Rare-cold-inducible 2 ( RCI2 ) genes are involved in plant response to abiotic stresses. In this study, we report the functional role of a Camelina RCI2, CsRCI2D, in plant salt stress response. The localization of CsRCI2D was observed in the plasma membrane and intracellular membranes by confocal analysis in tobacco leaf and western blot analysis in Camelina . The full length CsRCI2D cDNA clone was not able to complement the salt sensitivity of △spmp3 lacking the PMP3 gene. However, a C-terminal tail deleted CsRCI2D cDNA was able to restore the level of salt tolerance to that of WT. CsRCI2D -overexpressing Camelina showed better germination rate and seedling growth. CsRCI2D overexpression decreased Na + accumulation in both roots and shoots but increased K + accumulation in the shoots under salt stress. Furthermore, CsRCI2D -overexpressing Camelina displayed lower H 2 O 2 and malondialdehyde (MDA) upon salt stress.
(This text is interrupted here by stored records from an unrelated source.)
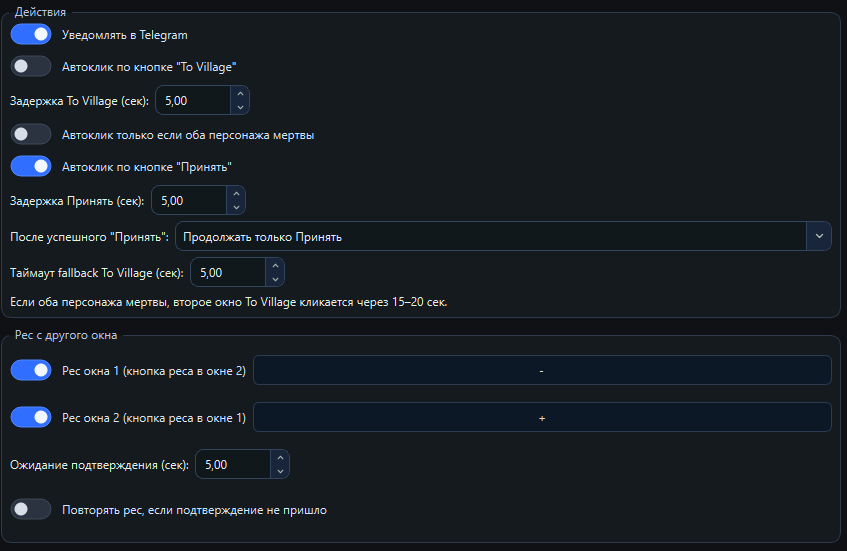Viewport: 847px width, 551px height.
Task: Decrease the "Задержка To Village" delay value
Action: point(239,107)
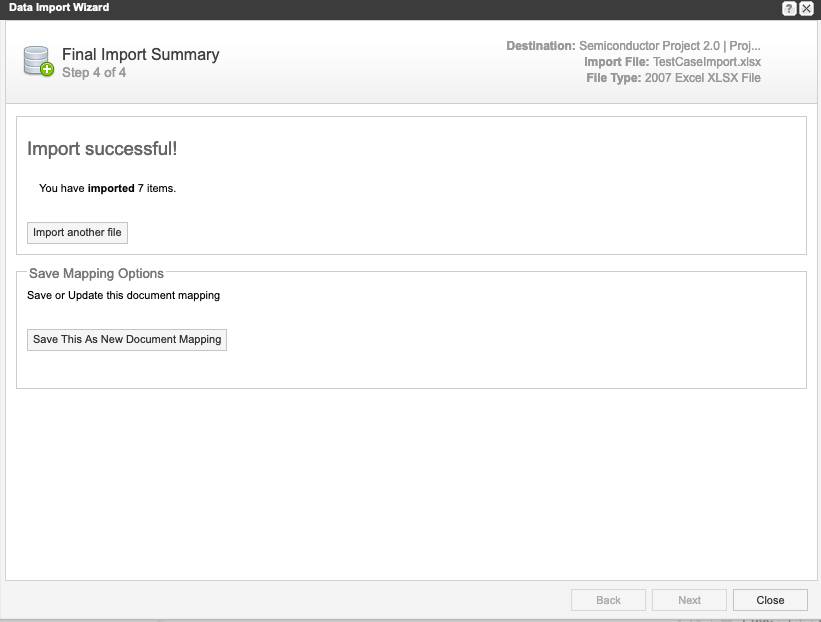This screenshot has height=622, width=821.
Task: Save This As New Document Mapping
Action: click(x=127, y=340)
Under normal growth condition, CsRCI2D -overexpressing Camelina showed higher transcript levels of all antioxidant genes ( CsCuSODs, CsMnSOD1, CsFeSODs, CsCATs, CsAPX1, and CsGR ), whereas salt stress significantly induced all antioxidant genes in WT. These results indicate that salt-upregulated CsRCI2D plays a positive role in Camelina seed germination and seedling growth under salt stress by maintenance of ion homeostasis and modulating the expression of antioxidant-related genes.